**Exercise prompt**
All entries that follow are to be written out verbatim.

--------------------------------

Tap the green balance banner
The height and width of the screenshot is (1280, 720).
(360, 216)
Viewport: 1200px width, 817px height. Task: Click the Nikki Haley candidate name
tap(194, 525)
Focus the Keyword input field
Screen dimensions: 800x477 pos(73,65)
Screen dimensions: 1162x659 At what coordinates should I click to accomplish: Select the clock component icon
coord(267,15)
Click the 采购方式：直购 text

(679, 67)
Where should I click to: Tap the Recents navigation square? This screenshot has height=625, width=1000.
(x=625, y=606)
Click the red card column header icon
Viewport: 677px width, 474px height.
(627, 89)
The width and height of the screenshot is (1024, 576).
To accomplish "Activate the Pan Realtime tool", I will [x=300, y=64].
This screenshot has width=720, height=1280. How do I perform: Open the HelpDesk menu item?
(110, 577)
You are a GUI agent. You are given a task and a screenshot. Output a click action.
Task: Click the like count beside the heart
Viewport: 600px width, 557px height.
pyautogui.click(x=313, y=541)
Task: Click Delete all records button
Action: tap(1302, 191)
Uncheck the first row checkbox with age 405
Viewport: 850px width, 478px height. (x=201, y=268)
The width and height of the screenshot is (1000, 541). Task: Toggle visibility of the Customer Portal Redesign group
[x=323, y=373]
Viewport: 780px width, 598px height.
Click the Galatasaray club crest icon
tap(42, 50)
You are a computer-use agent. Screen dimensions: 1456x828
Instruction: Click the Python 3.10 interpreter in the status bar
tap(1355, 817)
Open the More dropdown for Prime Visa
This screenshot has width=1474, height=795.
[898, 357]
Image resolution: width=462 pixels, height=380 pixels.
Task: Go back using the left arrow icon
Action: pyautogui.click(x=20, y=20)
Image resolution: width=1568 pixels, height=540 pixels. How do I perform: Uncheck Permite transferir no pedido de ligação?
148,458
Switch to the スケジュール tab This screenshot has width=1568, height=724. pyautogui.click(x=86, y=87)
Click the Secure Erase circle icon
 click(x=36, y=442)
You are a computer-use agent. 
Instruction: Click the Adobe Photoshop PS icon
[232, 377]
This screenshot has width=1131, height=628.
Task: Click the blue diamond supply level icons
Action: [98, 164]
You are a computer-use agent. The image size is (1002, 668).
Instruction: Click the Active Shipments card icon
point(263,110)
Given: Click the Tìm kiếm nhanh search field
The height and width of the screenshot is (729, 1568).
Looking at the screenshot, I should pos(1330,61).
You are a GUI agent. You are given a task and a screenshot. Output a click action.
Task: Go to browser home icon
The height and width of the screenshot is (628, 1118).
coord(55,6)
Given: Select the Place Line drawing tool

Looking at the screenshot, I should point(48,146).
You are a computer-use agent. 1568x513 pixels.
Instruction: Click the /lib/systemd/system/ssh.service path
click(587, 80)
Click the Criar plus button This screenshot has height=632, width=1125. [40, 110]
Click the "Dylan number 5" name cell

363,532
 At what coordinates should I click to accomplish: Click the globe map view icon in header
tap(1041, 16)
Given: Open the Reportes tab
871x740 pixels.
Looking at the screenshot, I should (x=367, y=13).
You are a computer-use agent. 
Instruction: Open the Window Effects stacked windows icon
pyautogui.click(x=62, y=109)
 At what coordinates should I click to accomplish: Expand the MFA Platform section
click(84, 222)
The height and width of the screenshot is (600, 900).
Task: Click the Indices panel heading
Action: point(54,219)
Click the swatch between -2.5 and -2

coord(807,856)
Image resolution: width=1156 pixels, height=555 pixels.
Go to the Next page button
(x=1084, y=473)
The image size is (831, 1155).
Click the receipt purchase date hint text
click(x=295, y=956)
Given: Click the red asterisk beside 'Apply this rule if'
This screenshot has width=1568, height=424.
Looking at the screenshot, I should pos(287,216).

--------------------------------

**Solution to this task**
Tap the green balance banner
The height and width of the screenshot is (1280, 720).
(360, 216)
Viewport: 1200px width, 817px height. Task: Click the Nikki Haley candidate name
tap(194, 525)
Focus the Keyword input field
Screen dimensions: 800x477 pos(73,65)
Screen dimensions: 1162x659 At what coordinates should I click to accomplish: Select the clock component icon
coord(267,15)
Click the 采购方式：直购 text

(679, 67)
Where should I click to: Tap the Recents navigation square? This screenshot has height=625, width=1000.
(x=625, y=606)
Click the red card column header icon
Viewport: 677px width, 474px height.
(627, 89)
The width and height of the screenshot is (1024, 576).
To accomplish "Activate the Pan Realtime tool", I will [x=300, y=64].
This screenshot has width=720, height=1280. How do I perform: Open the HelpDesk menu item?
(110, 577)
You are a GUI agent. You are given a task and a screenshot. Output a click action.
Task: Click the like count beside the heart
Viewport: 600px width, 557px height.
pyautogui.click(x=313, y=541)
Task: Click Delete all records button
Action: tap(1302, 191)
Uncheck the first row checkbox with age 405
Viewport: 850px width, 478px height. (x=201, y=268)
The width and height of the screenshot is (1000, 541). Task: Toggle visibility of the Customer Portal Redesign group
[x=323, y=373]
Viewport: 780px width, 598px height.
Click the Galatasaray club crest icon
tap(42, 50)
You are a computer-use agent. Screen dimensions: 1456x828
Instruction: Click the Python 3.10 interpreter in the status bar
tap(1355, 817)
Open the More dropdown for Prime Visa
This screenshot has width=1474, height=795.
[898, 357]
Image resolution: width=462 pixels, height=380 pixels.
Task: Go back using the left arrow icon
Action: pyautogui.click(x=20, y=20)
Image resolution: width=1568 pixels, height=540 pixels. How do I perform: Uncheck Permite transferir no pedido de ligação?
148,458
Switch to the スケジュール tab This screenshot has width=1568, height=724. pyautogui.click(x=86, y=87)
Click the Secure Erase circle icon
 click(x=36, y=442)
You are a computer-use agent. 
Instruction: Click the Adobe Photoshop PS icon
[232, 377]
This screenshot has width=1131, height=628.
Task: Click the blue diamond supply level icons
Action: [98, 164]
You are a computer-use agent. The image size is (1002, 668).
Instruction: Click the Active Shipments card icon
point(263,110)
Given: Click the Tìm kiếm nhanh search field
The height and width of the screenshot is (729, 1568).
Looking at the screenshot, I should pos(1330,61).
You are a GUI agent. You are given a task and a screenshot. Output a click action.
Task: Go to browser home icon
The height and width of the screenshot is (628, 1118).
coord(55,6)
Given: Select the Place Line drawing tool

Looking at the screenshot, I should point(48,146).
You are a computer-use agent. 1568x513 pixels.
Instruction: Click the /lib/systemd/system/ssh.service path
click(587, 80)
Click the Criar plus button This screenshot has height=632, width=1125. [40, 110]
Click the "Dylan number 5" name cell

363,532
 At what coordinates should I click to accomplish: Click the globe map view icon in header
tap(1041, 16)
Given: Open the Reportes tab
871x740 pixels.
Looking at the screenshot, I should (x=367, y=13).
You are a computer-use agent. 
Instruction: Open the Window Effects stacked windows icon
pyautogui.click(x=62, y=109)
 At what coordinates should I click to accomplish: Expand the MFA Platform section
click(84, 222)
The height and width of the screenshot is (600, 900).
Task: Click the Indices panel heading
Action: point(54,219)
Click the swatch between -2.5 and -2

coord(807,856)
Image resolution: width=1156 pixels, height=555 pixels.
Go to the Next page button
(x=1084, y=473)
The image size is (831, 1155).
Click the receipt purchase date hint text
click(x=295, y=956)
Given: Click the red asterisk beside 'Apply this rule if'
This screenshot has width=1568, height=424.
Looking at the screenshot, I should pos(287,216).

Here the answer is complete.